METHODS: Following the PICOS framework, we systematically searched PubMed, Embase, Cochrane Library, Web of Science, and CNKI up to July 2025 for randomized controlled trials (RCTs) enrolling adults with TMD. Interventions included seven conservative treatments-TAT, DNT, ACT, cognitive behavioral therapy (CBT), comprehensive physiotherapy (CPT), pharmacologic injection therapy (PIT), and control interventions (CTRL). Primary outcomes were pain intensity (VAS) and functional indices, and secondary outcomes included maximal mouth opening (MMO) and effective rate. Bayesian network meta-analysis was used to estimate comparative efficacy, and risk of bias was assessed using RoB 2.0.
RESULTS: This network meta-analysis included 37 randomized controlled trials with a total of 2581 participants. DNT exhibited the strongest analgesic effect (MD vs control: -1.61, 95% CI: -2.81 to -0.4), outperforming TAT (MD: -1.56) and pharmacological injection (MD: -1.41). ACT showed superior multimodal efficacy: significant reductions in PI (MD vs TAT: -0.13) and CMI, plus the highest treatment efficacy rate (RR: 1.8 vs control). For DI, ACT demonstrated marginal improvement over TAT (MD: -0.065, CI near zero). No intervention significantly improved MMO. Importantly, the pain reduction achieved by DNT and ACT met the minimal clinically important difference (MCID) threshold for TMD (VAS 0-1.9), indicating clinically meaningful benefit. Cumulative ranking (SUCRA) confirmed DNT and ACT as top-tier for pain and function, respectively.
CONCLUSION: DNT and ACT appear to be the most effective interventions for TMD, offering complementary benefits in pain relief and functional recovery. These findings support their potential inclusion in multimodal management strategies, though interpretation should remain cautious given the predominance of Chinese studies and limited long-term and safety data.

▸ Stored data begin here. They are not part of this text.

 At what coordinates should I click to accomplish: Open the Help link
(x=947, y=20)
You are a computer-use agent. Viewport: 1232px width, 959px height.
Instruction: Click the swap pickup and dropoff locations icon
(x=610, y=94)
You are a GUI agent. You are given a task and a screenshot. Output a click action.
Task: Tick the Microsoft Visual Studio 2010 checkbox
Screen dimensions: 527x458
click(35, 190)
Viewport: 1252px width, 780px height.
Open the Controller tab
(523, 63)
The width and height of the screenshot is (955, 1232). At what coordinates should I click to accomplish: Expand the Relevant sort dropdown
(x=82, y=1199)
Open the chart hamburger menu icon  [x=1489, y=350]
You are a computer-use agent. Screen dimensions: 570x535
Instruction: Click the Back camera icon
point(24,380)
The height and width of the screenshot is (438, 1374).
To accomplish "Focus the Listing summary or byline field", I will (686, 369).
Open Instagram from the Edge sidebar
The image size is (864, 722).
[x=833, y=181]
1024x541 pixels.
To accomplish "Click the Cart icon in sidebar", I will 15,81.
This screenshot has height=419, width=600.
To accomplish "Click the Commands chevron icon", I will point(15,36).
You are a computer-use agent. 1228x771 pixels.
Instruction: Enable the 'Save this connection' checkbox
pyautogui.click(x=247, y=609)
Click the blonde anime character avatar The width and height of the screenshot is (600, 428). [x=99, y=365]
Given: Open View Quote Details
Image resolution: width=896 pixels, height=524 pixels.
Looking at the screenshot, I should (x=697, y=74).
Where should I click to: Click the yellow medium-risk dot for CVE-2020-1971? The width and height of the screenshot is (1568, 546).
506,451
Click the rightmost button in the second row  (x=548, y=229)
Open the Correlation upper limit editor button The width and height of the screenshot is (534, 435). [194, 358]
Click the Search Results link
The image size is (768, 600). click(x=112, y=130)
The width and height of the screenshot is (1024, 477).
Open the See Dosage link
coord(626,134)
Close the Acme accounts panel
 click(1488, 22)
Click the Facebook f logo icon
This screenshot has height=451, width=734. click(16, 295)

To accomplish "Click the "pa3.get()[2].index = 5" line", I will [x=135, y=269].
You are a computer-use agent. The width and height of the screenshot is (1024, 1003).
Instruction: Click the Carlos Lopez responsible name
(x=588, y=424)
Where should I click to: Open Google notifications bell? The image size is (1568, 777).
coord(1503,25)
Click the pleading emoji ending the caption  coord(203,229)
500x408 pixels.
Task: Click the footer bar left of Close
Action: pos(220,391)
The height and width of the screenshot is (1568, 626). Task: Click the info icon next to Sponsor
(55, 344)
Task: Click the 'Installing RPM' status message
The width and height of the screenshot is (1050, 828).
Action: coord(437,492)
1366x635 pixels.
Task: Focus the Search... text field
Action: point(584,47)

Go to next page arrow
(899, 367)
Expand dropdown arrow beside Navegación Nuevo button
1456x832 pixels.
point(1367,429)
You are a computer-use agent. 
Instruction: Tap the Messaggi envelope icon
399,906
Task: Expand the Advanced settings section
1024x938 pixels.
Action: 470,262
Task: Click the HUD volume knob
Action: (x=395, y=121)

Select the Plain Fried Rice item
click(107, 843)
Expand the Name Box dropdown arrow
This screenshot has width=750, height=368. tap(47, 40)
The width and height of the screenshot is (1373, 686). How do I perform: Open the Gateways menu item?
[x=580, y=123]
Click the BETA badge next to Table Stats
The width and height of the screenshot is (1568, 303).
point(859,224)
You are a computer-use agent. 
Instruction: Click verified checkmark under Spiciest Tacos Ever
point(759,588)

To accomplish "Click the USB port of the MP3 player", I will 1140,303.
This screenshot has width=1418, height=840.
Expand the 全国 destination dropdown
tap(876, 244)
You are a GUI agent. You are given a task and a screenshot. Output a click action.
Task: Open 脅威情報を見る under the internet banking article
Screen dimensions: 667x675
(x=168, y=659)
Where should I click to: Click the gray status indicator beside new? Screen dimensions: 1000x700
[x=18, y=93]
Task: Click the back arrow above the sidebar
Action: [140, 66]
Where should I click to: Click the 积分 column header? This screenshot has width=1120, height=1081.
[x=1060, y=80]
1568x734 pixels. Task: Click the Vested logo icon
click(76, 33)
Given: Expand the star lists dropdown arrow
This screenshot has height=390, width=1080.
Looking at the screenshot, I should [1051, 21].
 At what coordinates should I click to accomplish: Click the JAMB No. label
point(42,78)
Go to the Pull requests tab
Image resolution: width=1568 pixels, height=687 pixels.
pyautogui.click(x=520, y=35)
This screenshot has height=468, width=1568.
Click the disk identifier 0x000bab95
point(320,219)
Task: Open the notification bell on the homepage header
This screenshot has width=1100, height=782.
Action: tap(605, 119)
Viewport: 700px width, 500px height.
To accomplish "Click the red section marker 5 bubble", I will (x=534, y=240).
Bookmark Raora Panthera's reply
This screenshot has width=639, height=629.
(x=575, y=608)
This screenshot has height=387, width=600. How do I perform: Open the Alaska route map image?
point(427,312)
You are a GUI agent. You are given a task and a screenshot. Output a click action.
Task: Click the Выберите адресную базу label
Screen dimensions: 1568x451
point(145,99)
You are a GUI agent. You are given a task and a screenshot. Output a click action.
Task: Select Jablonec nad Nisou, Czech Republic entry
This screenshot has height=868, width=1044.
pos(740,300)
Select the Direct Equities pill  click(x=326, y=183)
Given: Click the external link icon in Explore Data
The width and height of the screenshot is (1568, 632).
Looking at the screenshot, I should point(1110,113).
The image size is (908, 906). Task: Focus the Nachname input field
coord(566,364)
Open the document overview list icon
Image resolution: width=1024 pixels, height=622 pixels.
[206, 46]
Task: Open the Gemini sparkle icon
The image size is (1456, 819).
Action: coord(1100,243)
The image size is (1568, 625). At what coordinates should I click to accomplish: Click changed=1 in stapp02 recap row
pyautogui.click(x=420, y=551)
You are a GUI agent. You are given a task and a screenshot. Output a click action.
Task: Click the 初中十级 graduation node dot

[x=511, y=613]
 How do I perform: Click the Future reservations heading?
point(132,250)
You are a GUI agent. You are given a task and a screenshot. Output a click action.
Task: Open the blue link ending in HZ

| Discipline Area | Score |
|---|---|
| Rehab Clinician (OT/PT) | ![]() |
| Physician | ![]() |
This article is highly useful to my physiotherapy practice as it provides high-level comparative evidence supporting dry needling and acupuncture-based combined therapy as clinically meaningful options for managing TMD-related pain and dysfunction. The network meta-analysis confirms that the pain reductions achieved with DNT and ACT meet MCID thresholds, strengthening the rationale for integrating acupuncture techniques within multimodal physiotherapy care. It also helps guide clinical decision-making by clarifying where acupuncture and dry needling outperform or complement other conservative interventions.When supported by research evidence, the therapist can clearly rationalize the chosen therapy to the patient and reasonably expect positive clinical outcomes. Evidence-based justification also improves patient confidence, adherence to treatment, and shared decision-making.
The results should be interpreted cautiously as the mean difference in pain level between dry needling and control or between acupuncture-based combined therapy and control had wide credible intervals, with the lower limits having the values of 0.4 and 0.21, respectively. These were only trivial differences.